• **Excerpt to read**
::::::::

While no one factor is determinative, the relationship between the parties
here is particularly salient. At this point in the events leading up to the filing of
criminal charges, Kenneth and Paula’s position was openly adverse to that of
Anderson because of her relationship to Loe and involvement in the various
dealings, while Morris was at the center of the conflict. This can be demonstrated
by a brief overview of events that preceded the kitchen table conversation.
• Early in May 2019, Kenneth e-mailed Loe with questions regarding her business relationship with his father. This exchange clearly escalated and became increasingly adversarial until Loe ceased responding. 6
• At the end of May, Paula stepped down as Morris’ attorney in fact and Kenneth assumed the role, consistent with his increasing involvement in the situation.

::::::::

• **Task**
Transcribe the full passage on the parties' relationship word for word. The data comes from a separate, unrelated source.

• **Supplied data**
::::::::

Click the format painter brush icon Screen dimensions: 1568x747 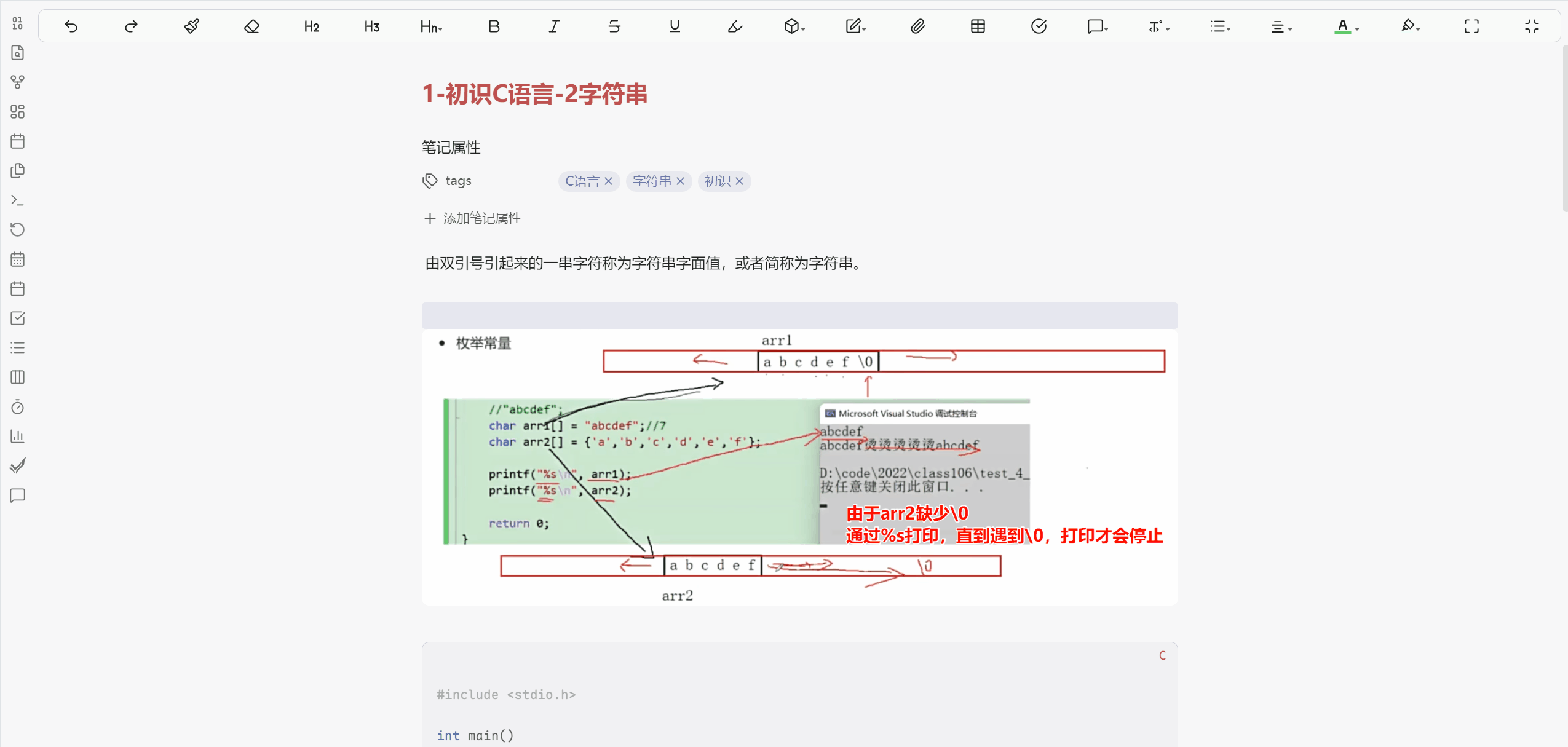(191, 26)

::::::::

• **Completed task**
While no one factor is determinative, the relationship between the parties
here is particularly salient. At this point in the events leading up to the filing of
criminal charges, Kenneth and Paula’s position was openly adverse to that of
Anderson because of her relationship to Loe and involvement in the various
dealings, while Morris was at the center of the conflict. This can be demonstrated
by a brief overview of events that preceded the kitchen table conversation.
• Early in May 2019, Kenneth e-mailed Loe with questions regarding her business relationship with his father. This exchange clearly escalated and became increasingly adversarial until Loe ceased responding. 6
• At the end of May, Paula stepped down as Morris’ attorney in fact and Kenneth assumed the role, consistent with his increasing involvement in the situation.